Chaque administrateur devrait avoir son propre compte nominatif avec les droits strictement nécessaires. Les comptes d’urgence (break glass) doivent être documentés, sécurisés et leur utilisation surveillée.

La sécurité de Microsoft 365 en profondeur

Microsoft 365 mérite une attention particulière car il centralise courriel, fichiers, communications et identités. Une compromission de cet environnement est une compromission totale.

Les contrôles prioritaires :

Conditional Access : définir des politiques qui exigent certaines conditions pour accéder aux ressources — appareil géré, localisation géographique, niveau de risque de l’identité. C’est disponible avec les licences Microsoft 365 Business Premium.

Defender for Business : protection antivirus, EDR (Endpoint Detection and Response) et investigation des incidents incluse dans Business Premium. Activé par défaut mais rarement configuré correctement.

Audit Log : journaux d’activité sur les actions des administrateurs et des utilisateurs. À activer et à conserver au minimum 90 jours pour répondre aux obligations de la Loi 25.

Anti-phishing et Safe Links : filtrage des courriels malveillants et vérification des liens en temps réel. Réduit significativement le vecteur d’attaque le plus commun.

Construire une posture cloud sécurisée

La sécurité cloud n’est pas un projet qu’on complète — c’est une pratique continue. Les environnements évoluent, les permissions dérivent, de nouveaux services sont activés sans revue de sécurité.

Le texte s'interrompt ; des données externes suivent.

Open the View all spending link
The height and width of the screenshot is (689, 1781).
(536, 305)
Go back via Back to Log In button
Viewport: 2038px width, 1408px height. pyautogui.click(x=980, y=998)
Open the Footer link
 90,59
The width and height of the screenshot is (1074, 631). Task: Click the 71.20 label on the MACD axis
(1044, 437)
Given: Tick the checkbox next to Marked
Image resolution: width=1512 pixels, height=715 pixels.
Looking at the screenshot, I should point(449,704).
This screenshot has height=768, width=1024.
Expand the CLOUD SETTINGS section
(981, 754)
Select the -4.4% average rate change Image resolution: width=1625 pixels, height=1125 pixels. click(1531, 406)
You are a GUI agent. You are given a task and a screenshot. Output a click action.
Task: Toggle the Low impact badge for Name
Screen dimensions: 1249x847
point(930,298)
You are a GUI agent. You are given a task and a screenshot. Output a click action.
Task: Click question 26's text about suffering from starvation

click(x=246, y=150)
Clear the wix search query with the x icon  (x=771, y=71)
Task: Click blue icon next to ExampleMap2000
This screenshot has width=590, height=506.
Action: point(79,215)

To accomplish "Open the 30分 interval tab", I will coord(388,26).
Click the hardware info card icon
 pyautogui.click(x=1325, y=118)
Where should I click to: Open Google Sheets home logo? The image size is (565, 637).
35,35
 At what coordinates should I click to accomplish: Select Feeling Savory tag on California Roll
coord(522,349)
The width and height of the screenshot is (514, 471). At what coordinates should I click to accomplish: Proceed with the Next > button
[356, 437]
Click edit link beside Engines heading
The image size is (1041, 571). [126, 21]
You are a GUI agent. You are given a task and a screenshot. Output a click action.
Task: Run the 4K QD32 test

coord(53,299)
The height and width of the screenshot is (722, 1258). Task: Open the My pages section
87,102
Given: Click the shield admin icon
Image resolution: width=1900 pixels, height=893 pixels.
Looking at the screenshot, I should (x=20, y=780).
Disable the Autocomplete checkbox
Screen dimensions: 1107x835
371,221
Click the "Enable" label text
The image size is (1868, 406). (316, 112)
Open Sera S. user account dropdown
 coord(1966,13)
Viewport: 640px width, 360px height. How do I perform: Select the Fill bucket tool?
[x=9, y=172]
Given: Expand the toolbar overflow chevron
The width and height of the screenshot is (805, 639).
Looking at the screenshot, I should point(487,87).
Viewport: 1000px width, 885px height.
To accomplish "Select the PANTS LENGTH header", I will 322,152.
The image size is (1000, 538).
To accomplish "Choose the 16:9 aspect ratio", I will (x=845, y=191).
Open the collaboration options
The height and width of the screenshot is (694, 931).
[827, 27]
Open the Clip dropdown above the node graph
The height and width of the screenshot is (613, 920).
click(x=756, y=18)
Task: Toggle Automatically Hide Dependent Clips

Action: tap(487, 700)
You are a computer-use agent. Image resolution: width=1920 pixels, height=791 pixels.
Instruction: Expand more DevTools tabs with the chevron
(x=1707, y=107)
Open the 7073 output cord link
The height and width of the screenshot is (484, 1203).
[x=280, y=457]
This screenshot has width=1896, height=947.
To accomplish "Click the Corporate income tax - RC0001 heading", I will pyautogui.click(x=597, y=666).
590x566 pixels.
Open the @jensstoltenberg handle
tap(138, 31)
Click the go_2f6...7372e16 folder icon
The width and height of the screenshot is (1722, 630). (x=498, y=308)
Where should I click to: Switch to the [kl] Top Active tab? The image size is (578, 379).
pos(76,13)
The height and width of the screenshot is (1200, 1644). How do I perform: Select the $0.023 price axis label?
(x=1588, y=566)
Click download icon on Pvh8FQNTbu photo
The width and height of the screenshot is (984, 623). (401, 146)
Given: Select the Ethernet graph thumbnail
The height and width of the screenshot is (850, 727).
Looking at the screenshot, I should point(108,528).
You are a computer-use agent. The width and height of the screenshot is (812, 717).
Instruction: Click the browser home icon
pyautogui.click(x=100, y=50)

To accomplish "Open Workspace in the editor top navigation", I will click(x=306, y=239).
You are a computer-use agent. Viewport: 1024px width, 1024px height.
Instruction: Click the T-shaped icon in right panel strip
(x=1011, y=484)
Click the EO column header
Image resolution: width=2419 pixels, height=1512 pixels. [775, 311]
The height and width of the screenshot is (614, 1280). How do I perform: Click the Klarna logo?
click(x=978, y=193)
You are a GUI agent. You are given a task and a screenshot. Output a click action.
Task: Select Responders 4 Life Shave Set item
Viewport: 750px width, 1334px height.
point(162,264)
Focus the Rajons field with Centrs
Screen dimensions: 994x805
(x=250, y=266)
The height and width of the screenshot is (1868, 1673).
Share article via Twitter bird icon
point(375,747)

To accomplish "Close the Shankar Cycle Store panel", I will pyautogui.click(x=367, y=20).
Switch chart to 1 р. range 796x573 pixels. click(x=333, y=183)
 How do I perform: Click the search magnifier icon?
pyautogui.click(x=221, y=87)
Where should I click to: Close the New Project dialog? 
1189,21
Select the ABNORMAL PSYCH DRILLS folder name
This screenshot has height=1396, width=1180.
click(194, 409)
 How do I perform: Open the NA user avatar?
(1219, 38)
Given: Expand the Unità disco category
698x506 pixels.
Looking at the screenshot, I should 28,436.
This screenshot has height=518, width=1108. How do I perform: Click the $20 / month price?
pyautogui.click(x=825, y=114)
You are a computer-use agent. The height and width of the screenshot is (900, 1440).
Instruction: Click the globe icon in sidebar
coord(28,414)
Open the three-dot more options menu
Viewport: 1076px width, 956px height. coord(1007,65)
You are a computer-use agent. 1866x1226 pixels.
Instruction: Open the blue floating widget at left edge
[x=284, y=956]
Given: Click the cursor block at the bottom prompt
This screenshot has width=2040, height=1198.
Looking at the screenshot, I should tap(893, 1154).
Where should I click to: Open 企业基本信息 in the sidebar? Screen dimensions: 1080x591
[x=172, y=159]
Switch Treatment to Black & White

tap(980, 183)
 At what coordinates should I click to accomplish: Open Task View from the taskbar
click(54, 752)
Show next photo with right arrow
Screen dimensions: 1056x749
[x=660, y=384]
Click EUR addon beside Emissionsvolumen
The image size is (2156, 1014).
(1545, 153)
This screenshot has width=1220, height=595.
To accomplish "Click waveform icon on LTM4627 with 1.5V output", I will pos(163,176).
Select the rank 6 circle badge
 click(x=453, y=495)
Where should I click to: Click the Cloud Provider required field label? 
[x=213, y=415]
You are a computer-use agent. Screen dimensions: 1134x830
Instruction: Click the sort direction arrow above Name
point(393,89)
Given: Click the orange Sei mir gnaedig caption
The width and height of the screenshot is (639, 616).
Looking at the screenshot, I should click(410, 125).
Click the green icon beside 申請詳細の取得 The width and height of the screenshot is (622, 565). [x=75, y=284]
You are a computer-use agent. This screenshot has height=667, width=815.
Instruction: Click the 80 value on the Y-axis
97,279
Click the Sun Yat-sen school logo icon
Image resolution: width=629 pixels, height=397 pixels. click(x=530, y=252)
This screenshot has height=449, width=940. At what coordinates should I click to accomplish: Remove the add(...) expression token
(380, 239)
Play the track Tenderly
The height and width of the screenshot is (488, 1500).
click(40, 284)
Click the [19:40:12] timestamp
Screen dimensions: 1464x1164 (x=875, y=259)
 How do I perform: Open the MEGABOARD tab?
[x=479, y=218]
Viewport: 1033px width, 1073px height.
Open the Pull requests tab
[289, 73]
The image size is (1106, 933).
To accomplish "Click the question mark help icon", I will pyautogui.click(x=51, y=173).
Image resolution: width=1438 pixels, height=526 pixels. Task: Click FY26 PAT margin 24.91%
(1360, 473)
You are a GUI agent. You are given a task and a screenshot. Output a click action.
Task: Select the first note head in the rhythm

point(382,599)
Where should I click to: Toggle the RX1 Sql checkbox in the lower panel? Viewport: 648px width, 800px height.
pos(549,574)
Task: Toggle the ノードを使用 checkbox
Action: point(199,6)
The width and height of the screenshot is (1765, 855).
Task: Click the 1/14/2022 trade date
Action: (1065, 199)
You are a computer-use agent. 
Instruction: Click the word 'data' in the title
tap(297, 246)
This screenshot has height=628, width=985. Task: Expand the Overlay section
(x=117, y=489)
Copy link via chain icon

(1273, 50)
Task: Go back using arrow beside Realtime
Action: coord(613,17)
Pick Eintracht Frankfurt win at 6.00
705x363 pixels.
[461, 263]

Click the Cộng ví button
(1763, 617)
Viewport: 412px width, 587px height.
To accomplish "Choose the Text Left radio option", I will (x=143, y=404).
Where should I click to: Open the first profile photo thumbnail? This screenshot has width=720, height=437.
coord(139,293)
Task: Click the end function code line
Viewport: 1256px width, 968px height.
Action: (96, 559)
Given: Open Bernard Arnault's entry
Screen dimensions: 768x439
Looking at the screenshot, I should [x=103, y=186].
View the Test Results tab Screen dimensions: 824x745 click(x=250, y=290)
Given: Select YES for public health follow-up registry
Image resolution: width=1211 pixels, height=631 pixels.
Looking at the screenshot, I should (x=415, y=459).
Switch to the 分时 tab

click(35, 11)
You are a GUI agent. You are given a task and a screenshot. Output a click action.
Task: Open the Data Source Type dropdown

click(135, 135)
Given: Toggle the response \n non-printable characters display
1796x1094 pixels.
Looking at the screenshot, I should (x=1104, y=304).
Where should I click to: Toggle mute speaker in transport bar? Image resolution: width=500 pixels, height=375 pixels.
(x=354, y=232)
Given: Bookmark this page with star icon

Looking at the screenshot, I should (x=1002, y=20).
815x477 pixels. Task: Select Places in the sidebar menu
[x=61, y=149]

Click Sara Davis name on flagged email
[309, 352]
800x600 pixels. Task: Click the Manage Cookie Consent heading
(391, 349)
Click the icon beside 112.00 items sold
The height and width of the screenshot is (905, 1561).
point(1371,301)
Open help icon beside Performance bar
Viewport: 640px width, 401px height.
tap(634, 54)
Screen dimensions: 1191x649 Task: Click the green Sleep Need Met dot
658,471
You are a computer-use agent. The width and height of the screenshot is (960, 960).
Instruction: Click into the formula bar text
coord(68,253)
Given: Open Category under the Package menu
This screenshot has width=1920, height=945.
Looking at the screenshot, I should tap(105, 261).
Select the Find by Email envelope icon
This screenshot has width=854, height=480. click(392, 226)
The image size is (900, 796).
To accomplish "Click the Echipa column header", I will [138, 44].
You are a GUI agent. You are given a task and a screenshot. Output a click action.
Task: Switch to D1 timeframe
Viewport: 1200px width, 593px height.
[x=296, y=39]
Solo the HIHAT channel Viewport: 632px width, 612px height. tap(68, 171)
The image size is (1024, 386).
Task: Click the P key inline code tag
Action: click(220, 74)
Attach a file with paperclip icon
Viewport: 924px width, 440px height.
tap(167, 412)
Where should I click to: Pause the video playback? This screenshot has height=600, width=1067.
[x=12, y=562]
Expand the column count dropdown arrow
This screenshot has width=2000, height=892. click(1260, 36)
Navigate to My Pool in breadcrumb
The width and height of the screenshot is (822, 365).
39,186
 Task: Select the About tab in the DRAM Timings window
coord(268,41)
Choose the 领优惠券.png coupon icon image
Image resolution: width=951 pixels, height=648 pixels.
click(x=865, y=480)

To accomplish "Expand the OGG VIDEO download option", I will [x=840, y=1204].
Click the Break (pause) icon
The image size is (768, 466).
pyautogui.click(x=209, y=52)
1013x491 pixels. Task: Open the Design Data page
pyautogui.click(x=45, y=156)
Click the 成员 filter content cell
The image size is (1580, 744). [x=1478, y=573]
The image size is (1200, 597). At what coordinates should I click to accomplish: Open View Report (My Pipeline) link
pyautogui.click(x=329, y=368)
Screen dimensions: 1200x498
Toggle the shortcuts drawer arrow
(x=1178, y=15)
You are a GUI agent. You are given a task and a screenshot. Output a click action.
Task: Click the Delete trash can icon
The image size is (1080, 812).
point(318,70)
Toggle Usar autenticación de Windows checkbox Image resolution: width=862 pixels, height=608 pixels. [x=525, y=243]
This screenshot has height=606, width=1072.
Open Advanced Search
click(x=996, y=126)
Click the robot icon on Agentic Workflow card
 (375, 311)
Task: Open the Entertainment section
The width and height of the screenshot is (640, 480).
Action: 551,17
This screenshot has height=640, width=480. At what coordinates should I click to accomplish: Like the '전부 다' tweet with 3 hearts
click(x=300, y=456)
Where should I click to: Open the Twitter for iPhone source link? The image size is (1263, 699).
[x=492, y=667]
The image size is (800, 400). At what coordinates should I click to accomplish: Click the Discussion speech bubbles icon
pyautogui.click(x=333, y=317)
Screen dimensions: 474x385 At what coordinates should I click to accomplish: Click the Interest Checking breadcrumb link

Les bonnes pratiques organisationnelles :

  • Revue de configuration trimestrielle : vérifier que les paramètres de sécurité n’ont pas dérivé
  • Processus d’approbation pour les nouveaux services cloud : chaque nouvel outil SaaS doit passer une revue minimale de sécurité avant adoption
  • Inventaire des accès de tiers : fournisseurs et intégrateurs ont souvent des accès permanents à vos environnements cloud — auditez et révoquez les accès inutilisés
  • Tests de restauration : si votre backup cloud n’a jamais été testé, vous n’avez pas vraiment de backup

La migration vers le cloud offre des avantages réels en matière de disponibilité et de scalabilité. Mais elle ne simplifie pas la sécurité — elle la déplace. Comprendre où se situe votre responsabilité est la première étape pour l’assumer correctement.